There's something magical or at least grade school science-fairish about a plant that grows pink flowers one year and blue the next.

Only the mopheads, a type of hydrangea macrophylla, change their blooms from pink to blue or vice versa.

It is much easier to do this if you grow your hydrangeas in containers, said Judith King, a hydrangea lover who worked for a nursery and maintains a Web site devoted to the shrubs.

It's also considerably easier to change a hydrangea from pink to blue than it is from blue to pink, she notes on www.hydrangeashydrangeas.com.

"Changing a hydrangea from pink to blue entails adding aluminum to the soil.
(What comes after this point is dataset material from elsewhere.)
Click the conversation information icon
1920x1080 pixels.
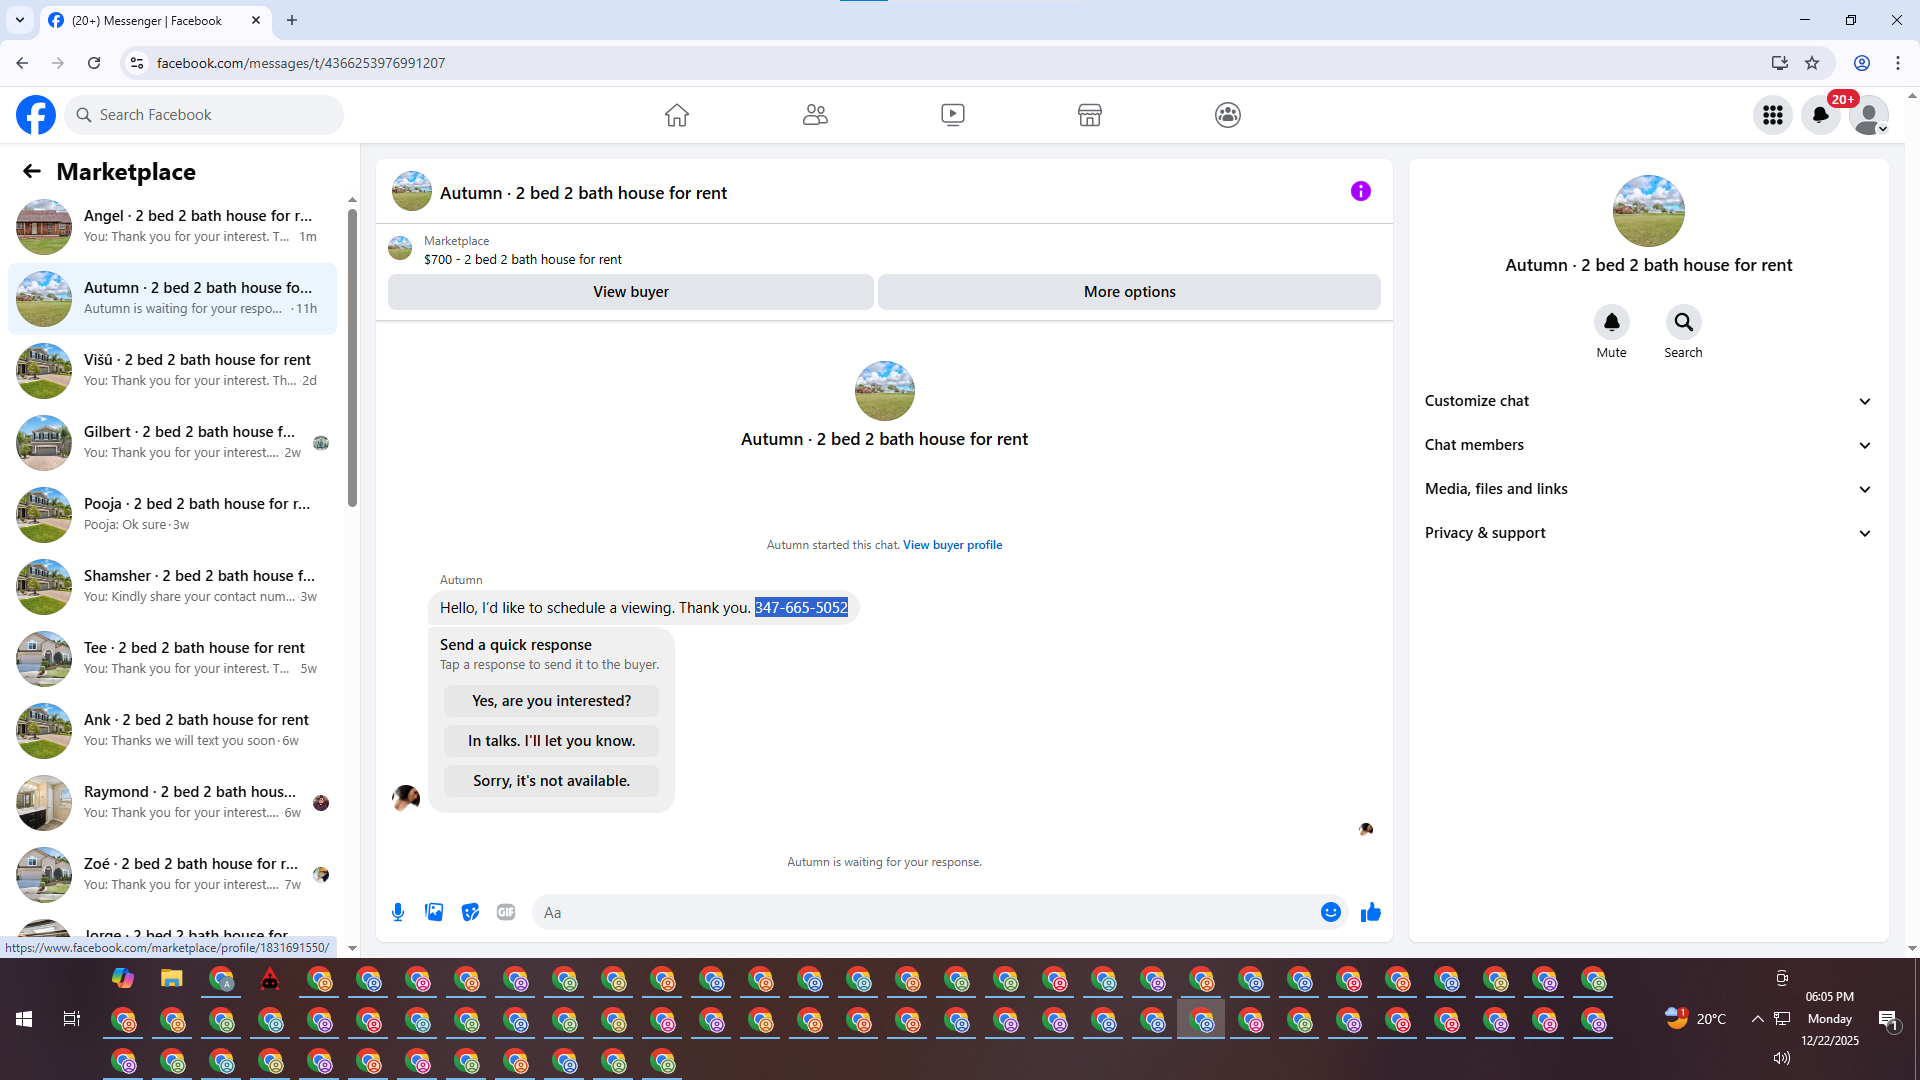click(1360, 191)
Changing from blue to pink means subtracting aluminum from the soil or taking it out of reach of the hydrangea."

To make your flowers pink, she recommends adding dolomitic lime several times a year to raise the pH of the soil.

To turn the flowers blue, add a little aluminum sulfate in water and lower the pH of the soil with organic compost.

Don't do this until your plants are at least 2 or 3 years old.

If you want pink flowers your soil should have a pH of about 6 or 6.2, which is alkaline, said Danielle Ernest, public relations and marketing assistant for Spring Meadows Nurseries in Grand Haven, Mich.

But sometimes your flowers just change because of an environmental change such as being transplanted.